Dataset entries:
[Start of section]

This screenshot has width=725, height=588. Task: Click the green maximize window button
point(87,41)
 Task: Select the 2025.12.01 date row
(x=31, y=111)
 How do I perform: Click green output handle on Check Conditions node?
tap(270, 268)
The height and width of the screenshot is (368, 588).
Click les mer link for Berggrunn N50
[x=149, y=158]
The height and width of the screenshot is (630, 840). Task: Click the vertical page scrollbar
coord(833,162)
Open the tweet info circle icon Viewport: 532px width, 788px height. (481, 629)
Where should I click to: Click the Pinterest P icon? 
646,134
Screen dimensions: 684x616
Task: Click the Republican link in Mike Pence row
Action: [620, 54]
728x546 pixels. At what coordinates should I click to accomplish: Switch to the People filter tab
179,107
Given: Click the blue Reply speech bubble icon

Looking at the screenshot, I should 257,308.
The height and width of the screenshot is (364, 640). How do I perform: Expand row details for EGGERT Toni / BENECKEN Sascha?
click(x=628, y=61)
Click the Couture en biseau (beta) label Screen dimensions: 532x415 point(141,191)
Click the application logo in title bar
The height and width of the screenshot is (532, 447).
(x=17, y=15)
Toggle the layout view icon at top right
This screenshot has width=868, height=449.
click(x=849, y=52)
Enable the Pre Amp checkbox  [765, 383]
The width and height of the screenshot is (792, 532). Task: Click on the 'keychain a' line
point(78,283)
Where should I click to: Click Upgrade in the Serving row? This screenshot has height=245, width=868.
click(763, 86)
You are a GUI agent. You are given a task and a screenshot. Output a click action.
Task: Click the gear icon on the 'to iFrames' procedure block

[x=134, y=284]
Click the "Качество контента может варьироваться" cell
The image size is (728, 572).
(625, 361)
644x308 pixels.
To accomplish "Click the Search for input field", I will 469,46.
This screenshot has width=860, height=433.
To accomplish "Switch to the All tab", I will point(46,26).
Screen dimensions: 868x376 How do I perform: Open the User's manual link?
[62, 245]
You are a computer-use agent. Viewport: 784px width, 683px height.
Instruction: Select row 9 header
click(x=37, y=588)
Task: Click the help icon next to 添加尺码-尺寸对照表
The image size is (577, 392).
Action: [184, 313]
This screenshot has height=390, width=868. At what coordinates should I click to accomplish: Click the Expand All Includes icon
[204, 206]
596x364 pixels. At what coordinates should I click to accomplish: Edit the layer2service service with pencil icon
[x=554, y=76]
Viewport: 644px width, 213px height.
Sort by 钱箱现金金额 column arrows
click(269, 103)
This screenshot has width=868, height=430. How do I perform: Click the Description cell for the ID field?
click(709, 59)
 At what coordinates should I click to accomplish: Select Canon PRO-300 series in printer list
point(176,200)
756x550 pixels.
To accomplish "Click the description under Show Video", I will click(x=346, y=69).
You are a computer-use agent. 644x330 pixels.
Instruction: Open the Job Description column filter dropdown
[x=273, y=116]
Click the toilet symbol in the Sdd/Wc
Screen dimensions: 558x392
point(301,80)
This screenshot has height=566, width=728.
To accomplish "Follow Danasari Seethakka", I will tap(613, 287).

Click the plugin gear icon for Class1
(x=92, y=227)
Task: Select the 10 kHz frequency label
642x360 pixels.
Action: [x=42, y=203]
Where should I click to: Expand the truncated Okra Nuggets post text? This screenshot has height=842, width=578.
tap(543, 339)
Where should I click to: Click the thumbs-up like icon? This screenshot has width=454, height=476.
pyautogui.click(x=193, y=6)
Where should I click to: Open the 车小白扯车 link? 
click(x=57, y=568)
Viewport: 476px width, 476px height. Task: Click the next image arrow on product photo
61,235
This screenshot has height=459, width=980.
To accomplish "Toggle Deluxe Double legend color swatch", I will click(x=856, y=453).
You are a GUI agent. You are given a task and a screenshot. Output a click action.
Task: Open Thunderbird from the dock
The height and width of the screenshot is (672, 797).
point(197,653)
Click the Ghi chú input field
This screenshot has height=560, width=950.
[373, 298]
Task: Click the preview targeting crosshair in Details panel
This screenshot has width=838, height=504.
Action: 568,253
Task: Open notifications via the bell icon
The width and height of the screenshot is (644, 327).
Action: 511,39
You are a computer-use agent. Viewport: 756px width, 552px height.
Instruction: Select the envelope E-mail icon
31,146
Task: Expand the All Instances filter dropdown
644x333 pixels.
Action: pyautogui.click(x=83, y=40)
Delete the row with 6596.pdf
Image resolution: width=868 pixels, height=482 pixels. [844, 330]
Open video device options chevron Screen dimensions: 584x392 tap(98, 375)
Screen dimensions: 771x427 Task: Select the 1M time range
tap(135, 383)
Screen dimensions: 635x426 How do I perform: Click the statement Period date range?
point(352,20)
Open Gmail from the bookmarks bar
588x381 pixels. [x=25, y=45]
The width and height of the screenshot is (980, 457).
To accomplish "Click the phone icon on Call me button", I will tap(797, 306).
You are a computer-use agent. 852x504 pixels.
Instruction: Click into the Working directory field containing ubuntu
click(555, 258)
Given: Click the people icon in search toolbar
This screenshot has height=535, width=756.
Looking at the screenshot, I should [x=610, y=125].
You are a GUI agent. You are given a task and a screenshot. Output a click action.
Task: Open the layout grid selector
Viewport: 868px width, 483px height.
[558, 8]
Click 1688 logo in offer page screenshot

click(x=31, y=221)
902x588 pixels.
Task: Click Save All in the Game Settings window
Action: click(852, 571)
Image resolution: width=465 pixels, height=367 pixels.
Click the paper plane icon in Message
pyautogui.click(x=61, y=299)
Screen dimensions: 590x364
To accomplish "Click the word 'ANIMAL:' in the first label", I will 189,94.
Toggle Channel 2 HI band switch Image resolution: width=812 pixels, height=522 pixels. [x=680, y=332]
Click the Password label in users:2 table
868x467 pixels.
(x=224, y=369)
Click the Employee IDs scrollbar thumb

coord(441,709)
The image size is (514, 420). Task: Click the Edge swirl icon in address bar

[End of section]

◆ Task description
Where in the entries above does the word "will" appear? Copy each line that has it.

◆ Exercise answer
To accomplish "Click the Search for input field", I will 469,46.
To accomplish "Switch to the All tab", I will point(46,26).
To accomplish "Click the description under Show Video", I will click(x=346, y=69).
To accomplish "Follow Danasari Seethakka", I will tap(613, 287).
To accomplish "Toggle Deluxe Double legend color swatch", I will click(x=856, y=453).
To accomplish "Click the phone icon on Call me button", I will tap(797, 306).
To accomplish "Click the word 'ANIMAL:' in the first label", I will 189,94.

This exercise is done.